Spring Morning Along the Muddy Boggy
by Wilson Hurley
Oil
Dimensions:
Commissioned by the Oklahoma Centennial
Dedicated 2002
Second Floor
The Artwork
Spring Morning Along the Muddy Boggy is one of four paintings in Wilson Hurley's Visions of the Land: The Centennial Suite that represents the four quadrants of Oklahoma's diverse landscape. The paintings were an official Oklahoma Centennial Project dedicated in 2002. The commission was directed by the Oklahoma Arts Council. Philanthropist Roger M. Dolese made The Centennial Suite possible.

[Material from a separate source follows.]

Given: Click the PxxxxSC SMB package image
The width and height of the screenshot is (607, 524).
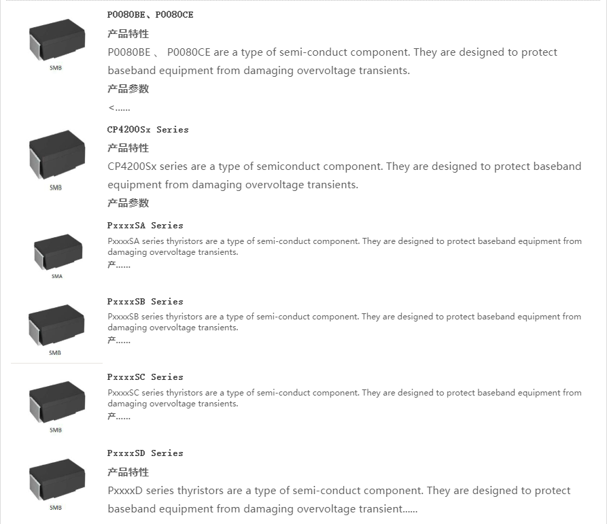Looking at the screenshot, I should (x=57, y=406).
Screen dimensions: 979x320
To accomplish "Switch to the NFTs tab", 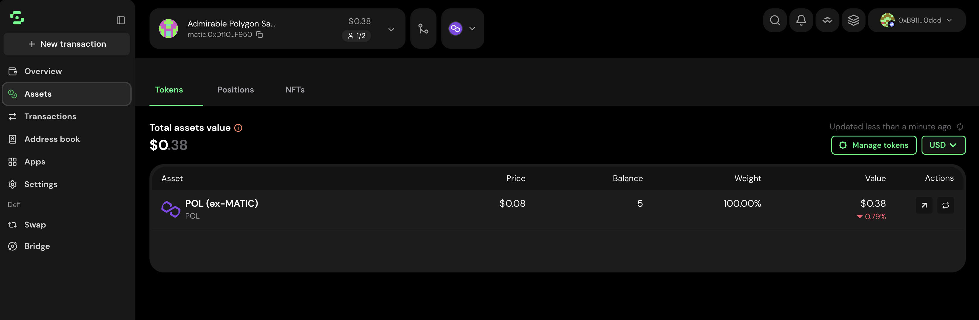I will tap(295, 90).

Before the Sooners, in about 1880, the Choctaws opened some coal mines south of Coalgate near Lehigh. My grandfather brought his hungry family up from Texas to work at the mines and live as tenants there. My father was born there in 1883, and my grandmother, whom I never knew, lies with the honeysuckle surrounding her in the Lehigh Cemetery. While there in the spring, the low clouds were racing northeast and the sun was swinging great shafts of light across the shadowed land. One burst of light washed over a field of yellow flowers like an all-forgiving and comforting blessing, and affirmation of how beautiful Oklahoma is. - Wilson Hurley
The Artist
Hurley often chooses to paint a particular subject because he finds it beautiful and he wants the viewer to understand how it delights him saying, "A good painting stops the heart and makes the throat ache." Today his works are included in numerous collections throughout the country including the National Cowboy and Western Heritage Museum, the Gilcrease Museum, and the Whitney Gallery of Western Art.